[Available data — start]

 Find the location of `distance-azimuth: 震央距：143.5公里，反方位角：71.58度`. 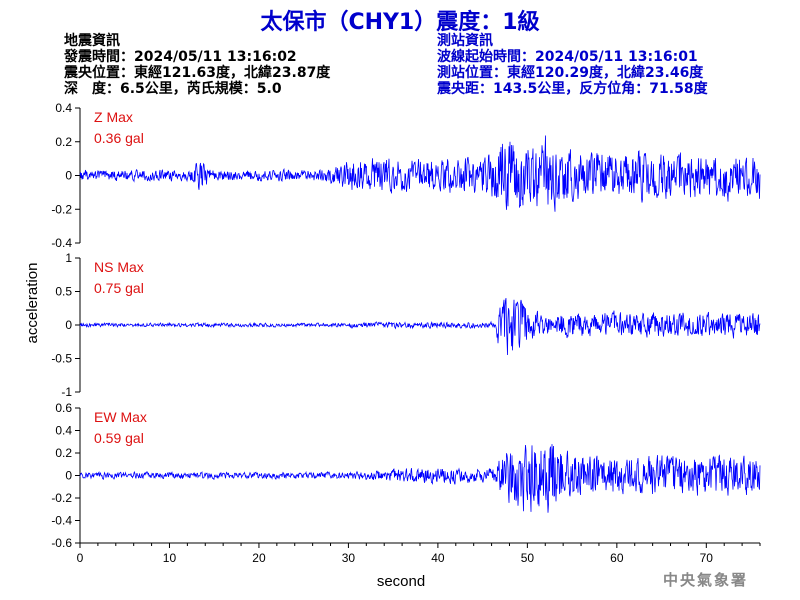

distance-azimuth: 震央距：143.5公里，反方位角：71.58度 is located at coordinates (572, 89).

[Available data — finish]
[Available data — start]

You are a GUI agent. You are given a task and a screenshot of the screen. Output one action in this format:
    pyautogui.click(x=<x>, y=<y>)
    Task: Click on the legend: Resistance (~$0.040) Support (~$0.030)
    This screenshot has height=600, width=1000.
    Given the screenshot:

[Available data — finish]

* [About this exercise] Put the listing, starting with the line containing "Find the location" and going on through the line containing "distance-azimuth: 震央距：143.5公里，反方位角：71.58度 is", into a Markdown table with the columns Row and Line, leaving out blank lines and any pictures.

* [Answer section]
| Row | Line |
|---|---|
| 1 |  Find the location of `distance-azimuth: 震央距：143.5公里，反方位角：71.58度`.  |
| 2 | distance-azimuth: 震央距：143.5公里，反方位角：71.58度 is located at coordinates (572, 89). |